- _About this task_
Would you please copy the part of the material below that opens with the line containing "Task: Select the" and closes with the line containing "The width and height of the screenshot is (1612, 659)."? Copy it exactly, and only it.

- _Dataset entries_
=== Begin Enclosure ===

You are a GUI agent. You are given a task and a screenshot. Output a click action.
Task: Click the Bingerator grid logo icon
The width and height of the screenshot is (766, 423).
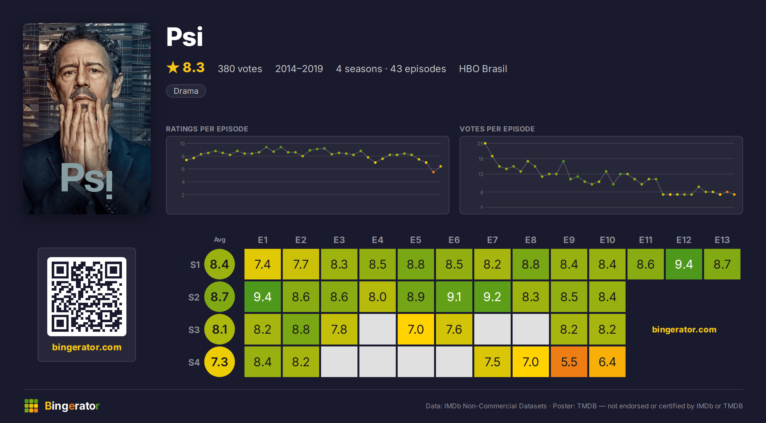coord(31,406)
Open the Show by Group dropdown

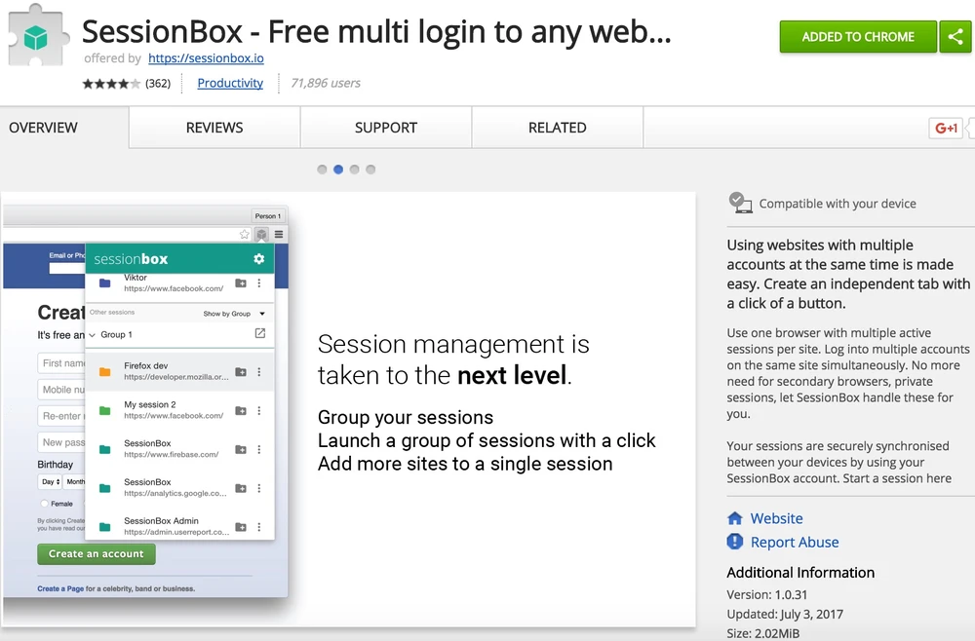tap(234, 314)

=== End Enclosure ===
=== Begin Enclosure ===

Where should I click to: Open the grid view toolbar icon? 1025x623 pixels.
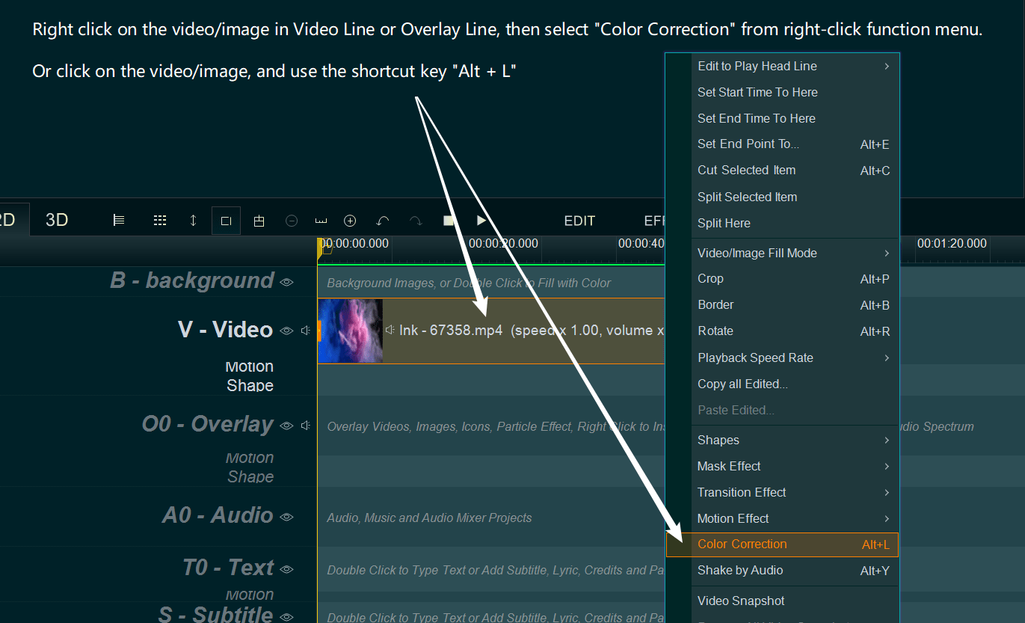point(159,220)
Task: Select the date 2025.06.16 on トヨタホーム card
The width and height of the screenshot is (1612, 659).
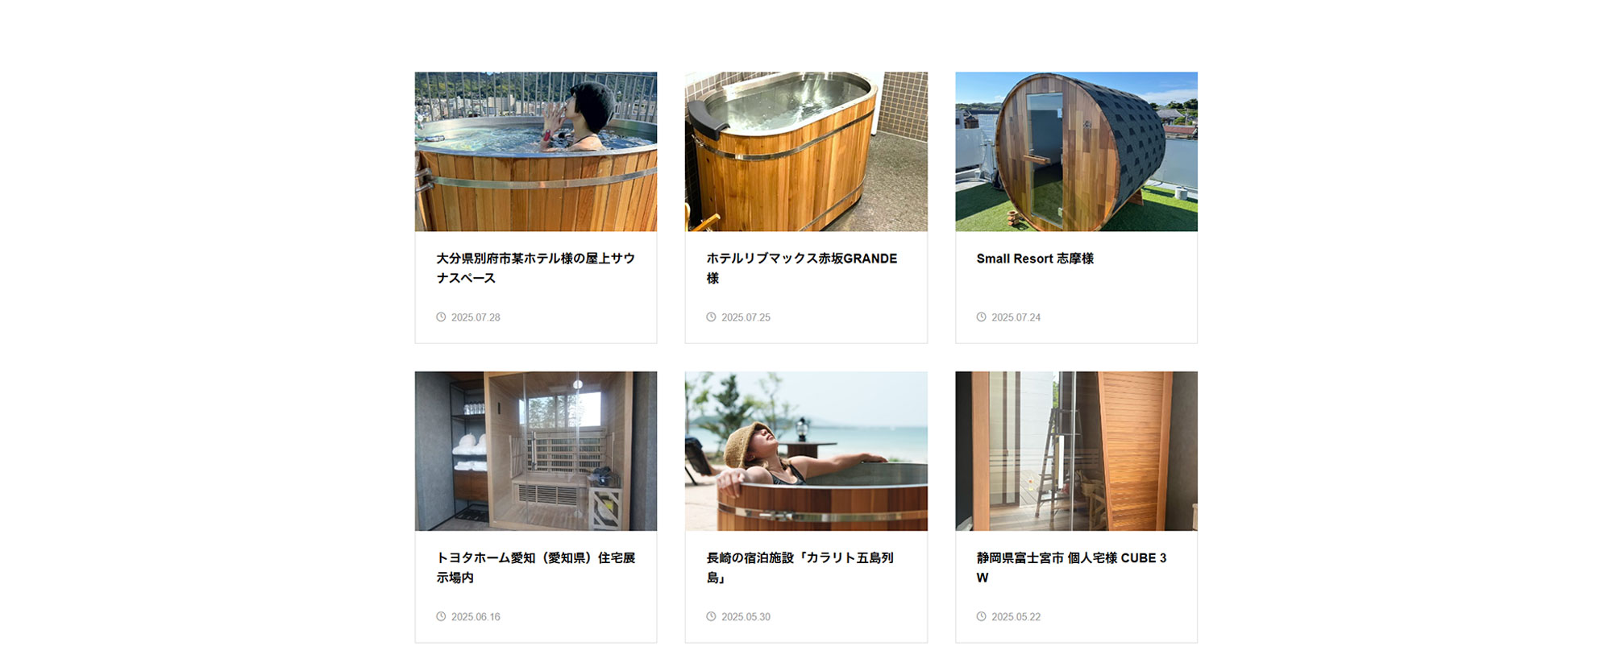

=== End Enclosure ===

- _Completed exercise_
Task: Select the date 2025.06.16 on トヨタホーム card
The width and height of the screenshot is (1612, 659).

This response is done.